SOURCE TEXT -
Consider the optimization problem of coloring a given graph with as few colors as possible. We know this problem is NP-hard (because 3-coloring a 3-colorable graph is NP-hard), but what about nearly-optimal colorings? For example, if we are given that a graph is $k$-colorable, is there a way to color the graph with $k+1$ colors in polynomial time? We know we can always color planar graphs with $k+1$ colors (because we have an algorithm for 4-coloring planar graphs) but it is open what we can do with generalized graphs. Approximability is the study of finding such near-optimal solutions.

Formally, a polynomial time algorithm $A$ approximates a problem to within $\alpha(\cdot)$ if for any instance $x$, $A(x)$ produces a solution whose ${\rm Cost} \leq \alpha(n) {\rm OPT}(x)$ where ${\rm OPT}(x)$ is the cost of the optimal solution and $\alpha(n) > 1$. Alternatively, if we are trying to maximize a quantity, we use ${\rm Profit} \geq {\rm OPT}(x)/\alpha(n)$.

For example, planar coloring has a $4/3$-approximating algorithm. For general coloring, the best known result for 3-colorable graphs is that we can color a 3-colorable graph with $n^{3/14}$ colors [Blum, Karger].

How would one prove that this is the best result, in other words that there is no polynomial time algorithm that can always color a 3-colorable graph with less than $n^(3/4)$ colors? What would a hardness reduction look like?

Well, we could give a transformation which maps 3cnf formula $\phi$ to graph $G_\phi$ such that
\begin{itemize}
\item $\phi \in {\rm SAT} \rightarrow G_\phi$ is 3-colorable
\item $\phi \not\in {\rm SAT} \rightarrow G_\phi$ is not k-colorable for $k<n^{3/14}$
\end{itemize}
If we had such a transformation, then we'd know that either we have the best algorithm or P=NP. Say we had some better algorithm $A'$. To see if $\phi$ is satisfiable we'd just use the transformation to get $G_\phi$ and then color $G_\phi$ with $A'$ and see if we could do it with less than $n^{3/14}$ colors. If the algorithm worked, we'd know that $\phi$ is satisfiable. We will be using a reduction like this to show the equivalence of the PCP theorem and the optimization problem MAX-SAT.

\section{MAX-SAT}

We define MAX $k{\rm -SAT-}\Sigma$ to be an optimization problem where $k$ is a positive integer and $\Sigma$ is a finite set (an alphabet). An instance of MAX $k{\rm -SAT-}\Sigma$ consists of variables $x_1, \ldots, x_n$ taking values in $\Sigma$ and constraints $C_1, \ldots, C_m$ where $C_j$ is a constraint on up to $k$ variables. The goal is to find an assignment for $x_1, \ldots, x_n$ that maximizes the number of satisfied constraints. Notice that constraints can be defined arbitrarily (ie: "truth-table" style) as long as they only depend on at most $k$ variables.

LISTED RECORDS -
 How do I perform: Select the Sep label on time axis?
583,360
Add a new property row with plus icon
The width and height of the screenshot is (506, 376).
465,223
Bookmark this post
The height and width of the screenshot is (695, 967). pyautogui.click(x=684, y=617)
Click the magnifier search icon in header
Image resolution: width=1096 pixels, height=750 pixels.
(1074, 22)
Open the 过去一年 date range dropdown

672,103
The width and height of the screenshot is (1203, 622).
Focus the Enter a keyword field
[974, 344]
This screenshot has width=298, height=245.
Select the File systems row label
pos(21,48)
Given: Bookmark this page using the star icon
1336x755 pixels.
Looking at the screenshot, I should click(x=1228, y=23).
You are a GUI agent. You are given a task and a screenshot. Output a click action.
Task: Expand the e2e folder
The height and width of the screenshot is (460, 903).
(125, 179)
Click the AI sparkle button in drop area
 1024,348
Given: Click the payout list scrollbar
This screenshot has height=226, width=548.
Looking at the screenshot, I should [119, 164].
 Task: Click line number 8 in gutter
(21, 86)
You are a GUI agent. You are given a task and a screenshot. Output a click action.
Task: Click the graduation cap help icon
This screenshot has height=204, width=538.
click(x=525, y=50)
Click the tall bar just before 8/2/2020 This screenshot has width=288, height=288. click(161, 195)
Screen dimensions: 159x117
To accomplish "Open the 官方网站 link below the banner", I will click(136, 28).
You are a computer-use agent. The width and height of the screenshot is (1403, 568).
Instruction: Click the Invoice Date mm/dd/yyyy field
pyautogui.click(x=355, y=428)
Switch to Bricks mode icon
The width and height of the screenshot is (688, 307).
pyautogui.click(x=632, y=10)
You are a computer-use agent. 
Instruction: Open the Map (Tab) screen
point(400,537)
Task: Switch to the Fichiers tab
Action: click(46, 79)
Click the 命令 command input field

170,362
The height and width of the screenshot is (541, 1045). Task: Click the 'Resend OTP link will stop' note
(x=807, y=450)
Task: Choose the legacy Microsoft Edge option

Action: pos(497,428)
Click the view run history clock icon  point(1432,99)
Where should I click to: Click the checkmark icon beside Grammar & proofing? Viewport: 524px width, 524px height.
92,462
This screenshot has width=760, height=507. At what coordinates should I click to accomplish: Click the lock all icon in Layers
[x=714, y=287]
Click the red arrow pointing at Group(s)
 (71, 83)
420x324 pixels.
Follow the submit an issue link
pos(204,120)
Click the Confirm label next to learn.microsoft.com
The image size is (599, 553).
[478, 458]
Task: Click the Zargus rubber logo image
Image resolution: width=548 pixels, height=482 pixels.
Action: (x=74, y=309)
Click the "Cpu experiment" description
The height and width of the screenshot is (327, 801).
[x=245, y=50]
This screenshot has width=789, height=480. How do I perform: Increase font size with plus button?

WRITTEN TASK 1 - Return the records from the line that contains "The height and width of the screenshot is (541, 1045)." through the line that contains "Click the view", with both of those lines included.
WRITTEN TASK 2 - Resume the text on approximating graph coloring and MAX-SAT, starting right after its final sentence.
The text and the records have nothing to do with each other.

TASK RESPONSE 1 -
The height and width of the screenshot is (541, 1045). Task: Click the 'Resend OTP link will stop' note
(x=807, y=450)
Task: Choose the legacy Microsoft Edge option

Action: pos(497,428)
Click the view run history clock icon  point(1432,99)

TASK RESPONSE 2 -
MAX-SAT is NP-hard for most choices of $k$ and $\Sigma$. For example, MAX $2{\rm -SAT-}\{0,1,2\}$ is as hard as the 3-colorable optimization problem defined above because we can let each vertex be a variable and 0, 1, and 2 be the colors and then translate the graph into a set of constraints (each edge is a not-equal constraint on two variables). Another example, MAX $2{\rm -SAT-}\{0,1\}$ is as hard as the optimization problem MAX-CUT, in which the goal is to partition a graph into two groups so as to maximize the number of edges that are "cut" (edges that connect two vertices in separate groups). Let each vertex correspond to a vertex and each edge connecting $v_i$ and $v_j$ is represented by the constraint $x_i \oplus x_j = 1$.

Dinur proves that $\alpha$-approximating MAX $k{\rm -SAT-}\Sigma$ is NP-hard for satisfiable instances.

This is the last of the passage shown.